The film is particularly powerful because of the range of individuals chosen to be interviewed for the film — many of whom professionally supported the Bush administration in the early days of the war. Diplomat Barbara Bodine, Major General Paul Eaton of the U.S. Army and Lieutenant General Jay Garner, former head of the Organization and Recovery of Humanitarian Assistance in Iraq were among the analysts and policymakers first involved in the hasty and unprepared invasion of Iraq.
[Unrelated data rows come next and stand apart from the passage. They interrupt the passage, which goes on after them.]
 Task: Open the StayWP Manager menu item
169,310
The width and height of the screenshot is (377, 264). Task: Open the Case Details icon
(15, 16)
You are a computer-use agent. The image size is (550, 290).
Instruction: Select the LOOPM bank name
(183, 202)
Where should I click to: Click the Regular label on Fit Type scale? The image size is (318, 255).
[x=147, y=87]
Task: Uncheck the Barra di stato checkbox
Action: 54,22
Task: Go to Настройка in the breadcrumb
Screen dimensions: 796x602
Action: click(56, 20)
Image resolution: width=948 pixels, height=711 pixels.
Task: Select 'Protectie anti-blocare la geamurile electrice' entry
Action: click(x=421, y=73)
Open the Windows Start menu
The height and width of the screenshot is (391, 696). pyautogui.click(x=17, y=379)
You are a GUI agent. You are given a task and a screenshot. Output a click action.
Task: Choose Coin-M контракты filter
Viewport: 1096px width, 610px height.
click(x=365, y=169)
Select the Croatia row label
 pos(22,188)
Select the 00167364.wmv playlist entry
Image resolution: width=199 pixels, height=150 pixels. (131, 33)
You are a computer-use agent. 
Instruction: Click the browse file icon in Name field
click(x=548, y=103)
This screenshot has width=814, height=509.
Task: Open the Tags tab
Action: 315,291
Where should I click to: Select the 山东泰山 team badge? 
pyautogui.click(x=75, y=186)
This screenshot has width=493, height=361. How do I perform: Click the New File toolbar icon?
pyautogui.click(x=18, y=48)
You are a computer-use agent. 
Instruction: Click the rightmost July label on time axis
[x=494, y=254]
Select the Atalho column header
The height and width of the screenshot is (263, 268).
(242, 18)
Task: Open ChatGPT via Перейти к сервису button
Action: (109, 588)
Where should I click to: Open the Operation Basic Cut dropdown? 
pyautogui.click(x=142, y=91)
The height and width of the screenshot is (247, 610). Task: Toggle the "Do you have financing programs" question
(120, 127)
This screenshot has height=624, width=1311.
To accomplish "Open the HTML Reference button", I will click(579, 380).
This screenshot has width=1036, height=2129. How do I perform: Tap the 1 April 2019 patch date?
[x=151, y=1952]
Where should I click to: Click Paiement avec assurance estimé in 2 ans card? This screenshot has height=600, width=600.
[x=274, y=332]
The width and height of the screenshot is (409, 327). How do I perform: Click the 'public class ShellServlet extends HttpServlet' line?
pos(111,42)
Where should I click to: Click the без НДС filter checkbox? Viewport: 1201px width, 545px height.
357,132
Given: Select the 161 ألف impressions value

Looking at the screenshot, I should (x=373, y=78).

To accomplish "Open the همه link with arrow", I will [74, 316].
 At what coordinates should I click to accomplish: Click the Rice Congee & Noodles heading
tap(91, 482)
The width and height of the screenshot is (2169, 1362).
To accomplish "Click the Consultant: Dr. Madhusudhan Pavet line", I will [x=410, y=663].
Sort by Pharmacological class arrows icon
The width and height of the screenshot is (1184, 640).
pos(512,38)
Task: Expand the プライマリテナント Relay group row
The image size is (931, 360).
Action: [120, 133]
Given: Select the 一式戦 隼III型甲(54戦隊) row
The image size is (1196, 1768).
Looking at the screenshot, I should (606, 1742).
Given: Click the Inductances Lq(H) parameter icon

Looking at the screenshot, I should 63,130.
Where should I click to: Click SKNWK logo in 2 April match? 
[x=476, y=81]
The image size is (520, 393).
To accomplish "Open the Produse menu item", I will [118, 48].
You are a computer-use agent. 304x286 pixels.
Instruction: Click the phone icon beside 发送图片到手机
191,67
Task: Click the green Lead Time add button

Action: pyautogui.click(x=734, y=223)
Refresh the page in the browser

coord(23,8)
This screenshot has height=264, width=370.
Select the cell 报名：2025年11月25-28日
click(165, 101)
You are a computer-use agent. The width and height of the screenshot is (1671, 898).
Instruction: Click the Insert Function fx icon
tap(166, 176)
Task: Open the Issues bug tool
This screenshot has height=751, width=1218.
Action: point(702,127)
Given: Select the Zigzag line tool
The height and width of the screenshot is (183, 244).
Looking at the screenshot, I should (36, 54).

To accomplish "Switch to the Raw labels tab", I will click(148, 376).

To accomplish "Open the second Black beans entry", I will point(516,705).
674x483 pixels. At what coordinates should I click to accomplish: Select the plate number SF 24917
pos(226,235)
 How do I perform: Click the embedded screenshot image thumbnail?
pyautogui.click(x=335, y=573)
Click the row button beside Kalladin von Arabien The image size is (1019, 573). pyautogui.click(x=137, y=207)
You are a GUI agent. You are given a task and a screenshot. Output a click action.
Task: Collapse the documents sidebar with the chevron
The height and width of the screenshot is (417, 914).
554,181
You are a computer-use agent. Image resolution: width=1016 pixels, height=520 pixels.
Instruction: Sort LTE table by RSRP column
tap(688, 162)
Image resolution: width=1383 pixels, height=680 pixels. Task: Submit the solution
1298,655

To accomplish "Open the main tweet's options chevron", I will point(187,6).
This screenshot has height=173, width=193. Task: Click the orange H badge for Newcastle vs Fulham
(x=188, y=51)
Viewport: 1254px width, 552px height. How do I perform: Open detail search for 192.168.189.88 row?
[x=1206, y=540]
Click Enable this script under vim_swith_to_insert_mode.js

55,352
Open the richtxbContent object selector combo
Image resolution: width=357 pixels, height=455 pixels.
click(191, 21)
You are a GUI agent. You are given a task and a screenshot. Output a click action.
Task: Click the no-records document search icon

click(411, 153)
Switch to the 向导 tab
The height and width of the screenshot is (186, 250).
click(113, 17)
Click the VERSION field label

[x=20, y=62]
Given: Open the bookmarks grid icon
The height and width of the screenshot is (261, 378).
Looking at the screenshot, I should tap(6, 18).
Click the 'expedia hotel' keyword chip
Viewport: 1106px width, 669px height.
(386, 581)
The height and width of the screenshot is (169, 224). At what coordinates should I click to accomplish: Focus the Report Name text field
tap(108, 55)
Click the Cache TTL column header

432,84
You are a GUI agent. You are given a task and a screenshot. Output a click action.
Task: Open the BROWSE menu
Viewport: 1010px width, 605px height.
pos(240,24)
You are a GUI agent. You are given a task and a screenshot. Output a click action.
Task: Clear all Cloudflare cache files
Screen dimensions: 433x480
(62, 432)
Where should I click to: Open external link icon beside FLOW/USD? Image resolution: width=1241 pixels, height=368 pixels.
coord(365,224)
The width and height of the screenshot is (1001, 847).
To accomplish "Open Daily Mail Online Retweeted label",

These individuals also observed the miserable unfolding of L. Paul Bremer III’s foolish and destructive policies — which, the film posits, were horribly misconceived policies that would shape the chaos in Iraq — following the capturing of Baghdad. “De-Ba’thafication” and the disbandment of the Iraqi military number among Bremmer’s harmful and presumptuous actions upon first taking domestic control in Iraq.

What emerges from the diverse selection of personal testimony regarding involvement in the War in Iraq is an overwhelming sense of the arrogance, ineptitude and inexperience of the engineers of this costly and misguided war. Infantilizing the Iraqi people and dismissing their participation in the rebuilding process has created the discontent and chaos that looms in Baghdad today. Ferguson repetitively notes how nearly every head or director was egregiously unqualified; the average head did not speak Arabic, had no previous military experience, nor any experience with post-war nation recovery.

As the title connotes, No End in Sight details the insufferable reality of the war in Iraq. It is an essential and relevant documentary that conjures anger, shame, paralysis and hopelessness.